Segment Start: STORED DATA
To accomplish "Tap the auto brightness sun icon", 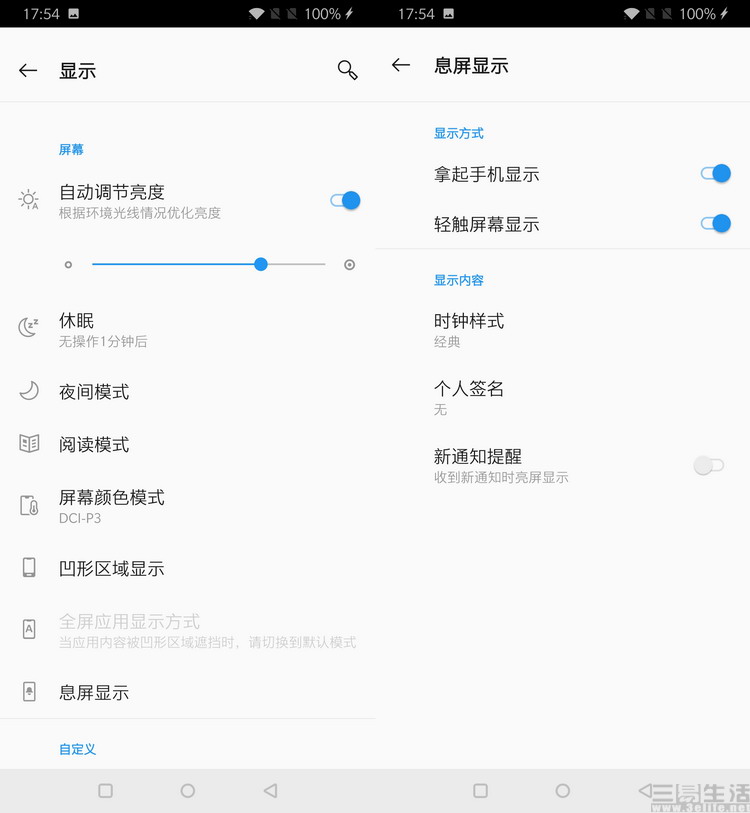I will pyautogui.click(x=29, y=200).
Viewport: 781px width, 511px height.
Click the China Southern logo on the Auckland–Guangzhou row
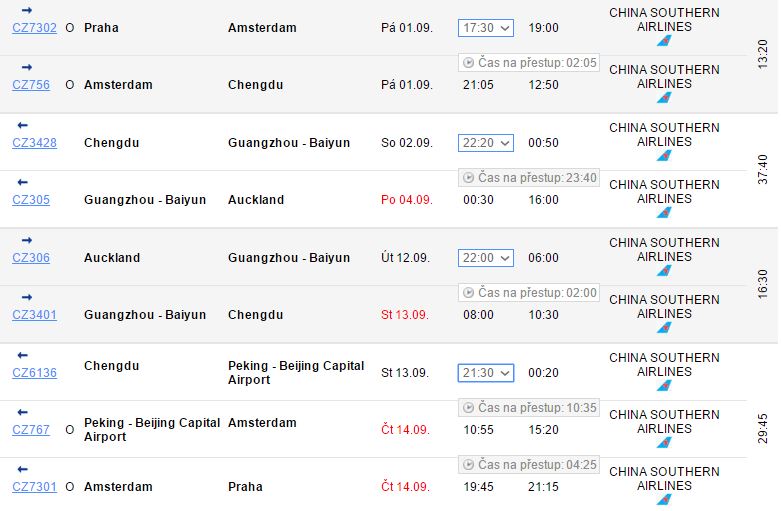tap(664, 271)
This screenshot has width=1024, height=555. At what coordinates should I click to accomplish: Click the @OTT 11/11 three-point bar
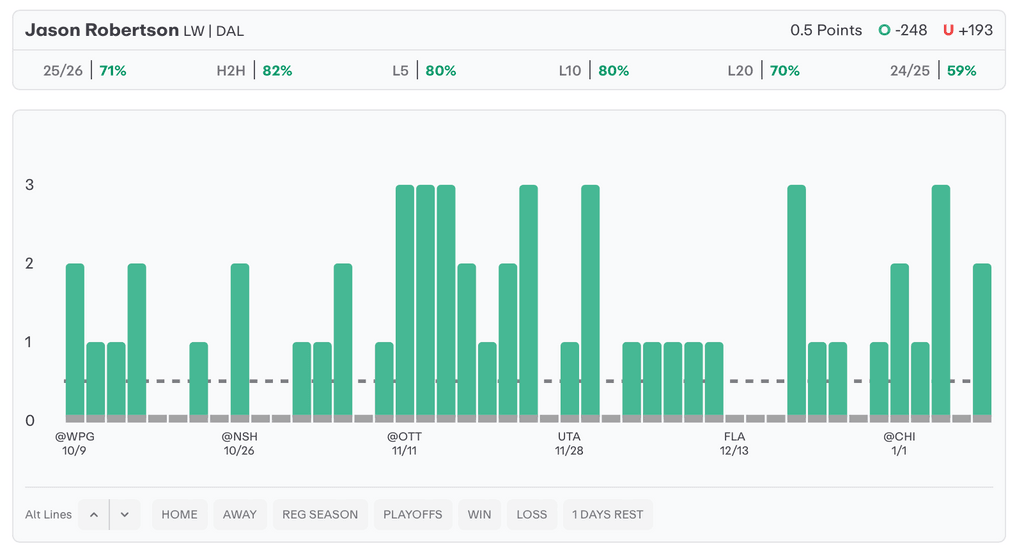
Segment End: STORED DATA
[TASK TO COMPLETE] Line by line, reproduce exactly the lines from the one containing "Click the China" through the final line of the material, both included, leaving every picture out.

[OUTPUT OF THE EXERCISE]
Click the China Southern logo on the Auckland–Guangzhou row
tap(664, 271)
This screenshot has width=1024, height=555. At what coordinates should I click to accomplish: Click the @OTT 11/11 three-point bar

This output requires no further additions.